LSTM時間序列預測

關於時間序列預測

你可能常常會遇到這樣的問題，給你一個數據集，要你預測下一個時刻的值是多少？以下圖所示，這種數據每每並無規律可言，也不可能用一個簡單的n階模型去擬合。老實說，之前我遇到這種問題都是直接上灰色模型，可是用的多了就感受會有點問題。其它還有一些模型比方說ARAM、ARIRM我沒有試過。這篇文章主要講解用LSTM如何進行時間序列預測python

數據

數據直接放在代碼裏，省去了下載文件並讀取的麻煩。這組數據是首都國際機場1949-01~1960-12這12年來的客流量，一共12*12=144個月。咱們選取前9年的數據（75%）做爲Train Data，後3年的數據（25%）做爲Test Data。原本還須要Val Data的，但因爲數據量比較少，並且不用搞得那麼麻煩，因此就不作Validation了。因爲我觀察到的客流量變化週期是一年的，由於我爲客流數據加上了年、月這兩個維度的標記網絡

def load_data():
    # passengers number of international airline, 1949-01~1960-12 per month
    seq_number = np.array(
        [112., 118., 132., 129., 121., 135., 148., 148., 136., 119., 104.,
         118., 115., 126., 141., 135., 125., 149., 170., 170., 158., 133.,
         114., 140., 145., 150., 178., 163., 172., 178., 199., 199., 184.,
         162., 146., 166., 171., 180., 193., 181., 183., 218., 230., 242.,
         209., 191., 172., 194., 196., 196., 236., 235., 229., 243., 264.,
         272., 237., 211., 180., 201., 204., 188., 235., 227., 234., 264.,
         302., 293., 259., 229., 203., 229., 242., 233., 267., 269., 270.,
         315., 364., 347., 312., 274., 237., 278., 284., 277., 317., 313.,
         318., 374., 413., 405., 355., 306., 271., 306., 315., 301., 356.,
         348., 355., 422., 465., 467., 404., 347., 305., 336., 340., 318.,
         362., 348., 363., 435., 491., 505., 404., 359., 310., 337., 360.,
         342., 406., 396., 420., 472., 548., 559., 463., 407., 362., 405.,
         417., 391., 419., 461., 472., 535., 622., 606., 508., 461., 390.,
         432.], dtype=np.float32)
    # plt.plot(seq_number)
    # plt.ion()
    seq_number = seq_number[:, np.newaxis] # add a new dimension
    
    # 12 years
    seq_year = np.arange(12)
    # 12 month
    seq_month = np.arange(12)
    seq_year_month = np.transpose(
    	[np.repeat(seq_year, len(seq_month)),
         np.tile(seq_month, len(seq_year))],
    )
    seq = np.concatenate((seq_number, seq_year_month), axis=1)

    # normalization
    seq = (seq - seq.mean(axis=0)) / seq.std(axis=0)
    return seq

總的數據維度是(144, 3)，即144個月的[客流量，年份，月份]這3個維度的數據。
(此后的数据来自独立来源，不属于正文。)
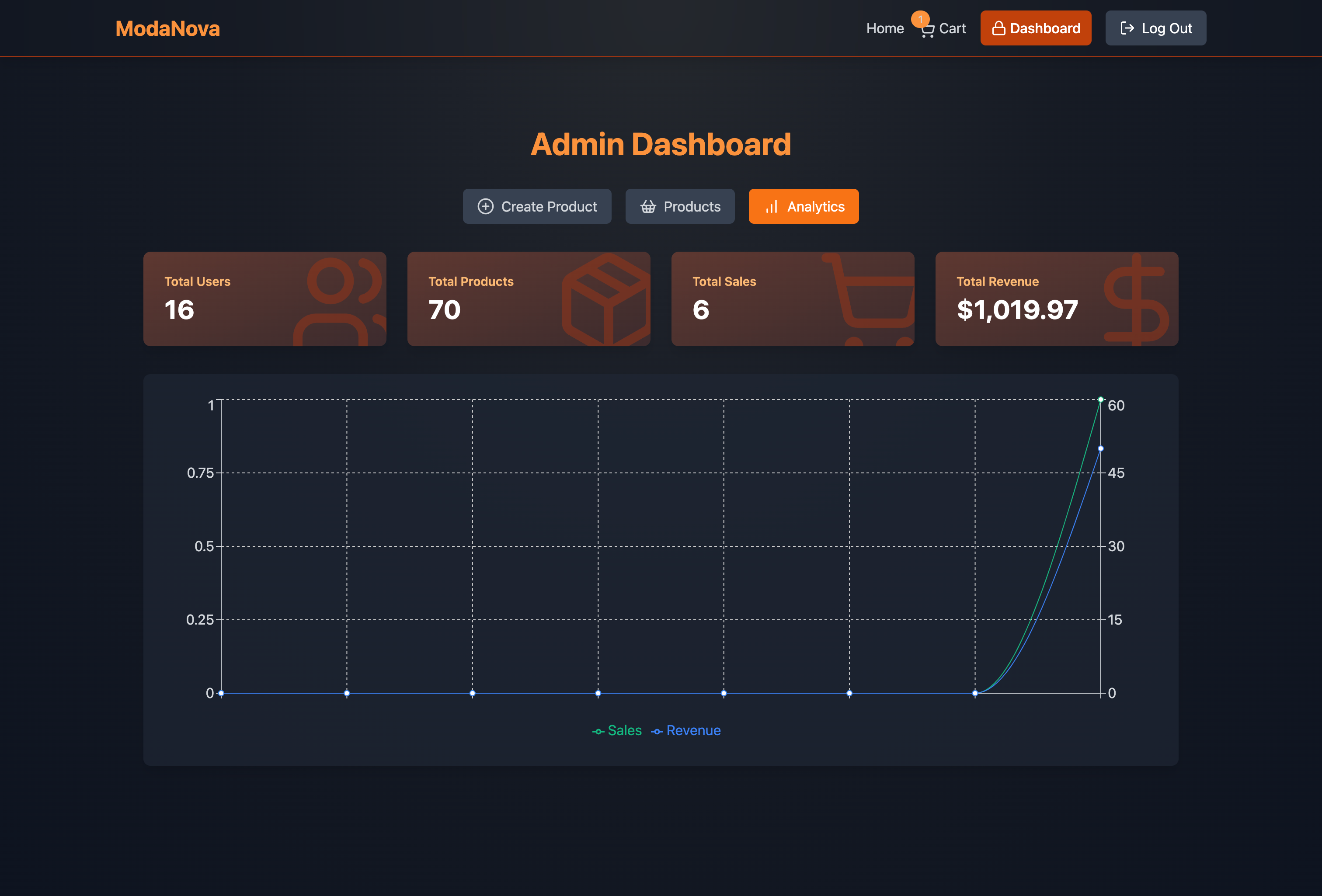Select the Analytics tab

[x=803, y=206]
而且我對數據進行了歸一化處理app

模型

咱們但願輸入前9年的數據，讓LSTM預測後3年的客流，那麼咱們能夠先用前9年中每月的數據訓練LSTM，讓它根據前幾個月預測下一個月的客流。等訓練完成後，咱們讓LSTM根據前9年的數據預測出下一個月的客流，把剛剛輸出的預測客流做爲輸入，迭代求得後3年的客流函數

請注意，一般狀況下Tensor的第一個維度是批次大小batch size，可是PyTorch建議咱們輸入循環神經網絡的時候，Tensor的第一個維度是序列長度seq len，第二個維度纔是batch size工具

對於這個客流數據，seq_len指的是時間序列的長度，這裏前9年，共108個月，則seq_len=108。input_dim指的是輸入的維度，這裏輸入數據由三個維度構成，則input_dim=3ui

接下來咱們就能夠肯定LSTM的結構了spa

lstm = nn.LSTM(input_dim, mid_dim, mid_layers)
# input_dim 指的是LSTM輸入Tensor的維度，根據咱們的數據已經肯定了這個值是3
# mid_dim 指的是LSTM三個門(gaee)的網絡寬度，也是LSTM輸出Tensor的維度
# mid_layers 指的是LSTM內部各個gate使用的全鏈接層的數量，通常設爲1或2

x = torch.randn(seq_len, batch_size, input_dim)
output = lstm(x)
assert output.size() == (seq_len, batch_size, mid_dim)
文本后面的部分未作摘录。